Exercise » Working through the lines below, return each one that holds "computer".

Source data »
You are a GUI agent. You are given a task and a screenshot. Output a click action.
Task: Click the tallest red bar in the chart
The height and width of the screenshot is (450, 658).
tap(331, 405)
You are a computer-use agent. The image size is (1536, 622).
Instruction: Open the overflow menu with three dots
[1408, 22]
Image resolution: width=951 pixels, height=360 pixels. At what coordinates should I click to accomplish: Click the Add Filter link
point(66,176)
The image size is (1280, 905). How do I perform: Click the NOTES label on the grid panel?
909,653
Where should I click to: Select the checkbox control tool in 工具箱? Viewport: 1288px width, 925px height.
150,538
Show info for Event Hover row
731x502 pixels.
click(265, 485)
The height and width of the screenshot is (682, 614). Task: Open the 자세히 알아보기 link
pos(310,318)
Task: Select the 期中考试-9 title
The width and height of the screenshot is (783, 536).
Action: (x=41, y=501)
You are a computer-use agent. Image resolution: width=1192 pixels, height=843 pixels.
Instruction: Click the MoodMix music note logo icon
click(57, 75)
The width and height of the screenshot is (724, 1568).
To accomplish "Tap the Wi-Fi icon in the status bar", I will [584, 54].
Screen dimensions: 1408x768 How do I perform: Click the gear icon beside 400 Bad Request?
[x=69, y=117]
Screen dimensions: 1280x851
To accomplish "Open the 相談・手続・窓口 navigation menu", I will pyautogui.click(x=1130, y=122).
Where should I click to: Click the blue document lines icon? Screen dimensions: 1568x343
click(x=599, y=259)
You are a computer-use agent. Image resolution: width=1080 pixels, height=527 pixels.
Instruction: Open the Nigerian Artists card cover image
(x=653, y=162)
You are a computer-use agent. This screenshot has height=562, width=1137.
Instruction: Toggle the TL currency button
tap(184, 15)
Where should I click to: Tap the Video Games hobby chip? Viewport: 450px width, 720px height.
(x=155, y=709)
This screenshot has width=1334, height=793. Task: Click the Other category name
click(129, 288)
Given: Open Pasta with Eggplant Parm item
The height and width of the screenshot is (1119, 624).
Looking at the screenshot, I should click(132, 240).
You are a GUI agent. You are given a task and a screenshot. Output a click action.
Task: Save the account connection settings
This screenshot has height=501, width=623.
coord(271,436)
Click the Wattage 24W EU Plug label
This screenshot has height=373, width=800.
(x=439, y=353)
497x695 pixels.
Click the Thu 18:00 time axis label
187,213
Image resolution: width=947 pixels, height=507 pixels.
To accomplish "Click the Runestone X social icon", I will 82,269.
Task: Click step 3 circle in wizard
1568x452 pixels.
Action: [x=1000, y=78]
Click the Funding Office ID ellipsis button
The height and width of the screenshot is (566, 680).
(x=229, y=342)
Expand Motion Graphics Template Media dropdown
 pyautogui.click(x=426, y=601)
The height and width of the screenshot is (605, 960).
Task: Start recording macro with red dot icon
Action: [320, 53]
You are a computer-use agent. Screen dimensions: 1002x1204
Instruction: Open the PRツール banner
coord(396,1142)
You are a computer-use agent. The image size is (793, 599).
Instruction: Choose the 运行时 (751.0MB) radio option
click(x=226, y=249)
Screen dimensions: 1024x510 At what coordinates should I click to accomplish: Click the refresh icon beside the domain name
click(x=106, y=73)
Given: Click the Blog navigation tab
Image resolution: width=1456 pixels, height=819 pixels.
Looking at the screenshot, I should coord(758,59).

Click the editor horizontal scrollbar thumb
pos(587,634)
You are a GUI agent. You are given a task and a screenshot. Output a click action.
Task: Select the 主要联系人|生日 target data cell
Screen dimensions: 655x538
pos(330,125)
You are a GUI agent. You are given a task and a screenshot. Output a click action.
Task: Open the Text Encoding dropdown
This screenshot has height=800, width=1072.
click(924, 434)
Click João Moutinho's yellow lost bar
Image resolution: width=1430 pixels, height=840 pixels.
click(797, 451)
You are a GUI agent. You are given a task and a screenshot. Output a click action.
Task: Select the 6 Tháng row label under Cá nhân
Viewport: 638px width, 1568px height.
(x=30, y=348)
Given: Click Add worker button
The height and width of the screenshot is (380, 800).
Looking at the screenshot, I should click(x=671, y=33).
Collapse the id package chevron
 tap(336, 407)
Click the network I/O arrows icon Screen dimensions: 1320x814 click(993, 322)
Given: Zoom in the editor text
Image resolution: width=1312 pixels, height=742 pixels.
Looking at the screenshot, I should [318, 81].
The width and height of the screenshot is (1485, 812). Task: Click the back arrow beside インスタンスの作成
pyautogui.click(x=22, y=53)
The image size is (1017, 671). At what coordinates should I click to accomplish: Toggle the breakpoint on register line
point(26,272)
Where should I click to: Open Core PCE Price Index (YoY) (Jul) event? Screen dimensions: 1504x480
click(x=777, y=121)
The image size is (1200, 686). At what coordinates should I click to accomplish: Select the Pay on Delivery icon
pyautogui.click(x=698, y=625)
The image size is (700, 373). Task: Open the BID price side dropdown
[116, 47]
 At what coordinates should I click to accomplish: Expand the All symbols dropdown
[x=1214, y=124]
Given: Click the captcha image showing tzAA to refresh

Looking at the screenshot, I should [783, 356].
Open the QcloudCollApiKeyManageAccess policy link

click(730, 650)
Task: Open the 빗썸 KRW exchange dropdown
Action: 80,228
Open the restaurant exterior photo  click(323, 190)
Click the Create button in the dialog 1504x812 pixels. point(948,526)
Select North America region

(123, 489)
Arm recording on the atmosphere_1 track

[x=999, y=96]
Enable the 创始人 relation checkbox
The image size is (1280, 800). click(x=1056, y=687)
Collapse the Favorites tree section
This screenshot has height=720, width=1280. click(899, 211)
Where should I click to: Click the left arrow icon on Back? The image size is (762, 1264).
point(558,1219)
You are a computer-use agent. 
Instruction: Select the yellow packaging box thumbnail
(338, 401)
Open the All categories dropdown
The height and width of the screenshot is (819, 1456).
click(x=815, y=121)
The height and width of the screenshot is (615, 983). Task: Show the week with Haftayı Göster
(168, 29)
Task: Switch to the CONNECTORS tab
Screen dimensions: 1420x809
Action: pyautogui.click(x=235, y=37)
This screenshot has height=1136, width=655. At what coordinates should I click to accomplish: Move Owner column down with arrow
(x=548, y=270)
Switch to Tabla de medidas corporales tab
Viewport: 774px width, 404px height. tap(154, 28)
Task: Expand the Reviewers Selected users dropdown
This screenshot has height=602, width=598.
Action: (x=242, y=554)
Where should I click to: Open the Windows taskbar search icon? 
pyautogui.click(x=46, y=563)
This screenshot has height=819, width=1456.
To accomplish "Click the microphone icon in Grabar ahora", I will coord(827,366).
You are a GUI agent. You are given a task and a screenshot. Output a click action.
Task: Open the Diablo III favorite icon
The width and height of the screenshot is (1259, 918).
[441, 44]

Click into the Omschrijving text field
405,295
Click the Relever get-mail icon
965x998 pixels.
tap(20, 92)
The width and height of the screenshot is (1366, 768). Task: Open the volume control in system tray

Result of this task »
You are a computer-use agent. The image size is (1536, 622).
You are a computer-use agent. Image resolution: width=1192 pixels, height=843 pixels.
You are a computer-use agent. Image resolution: width=1080 pixels, height=527 pixels.
You are a computer-use agent. This screenshot has height=562, width=1137.
You are a computer-use agent. Screen dimensions: 1002x1204
You are a computer-use agent. The image size is (793, 599).
You are a computer-use agent. 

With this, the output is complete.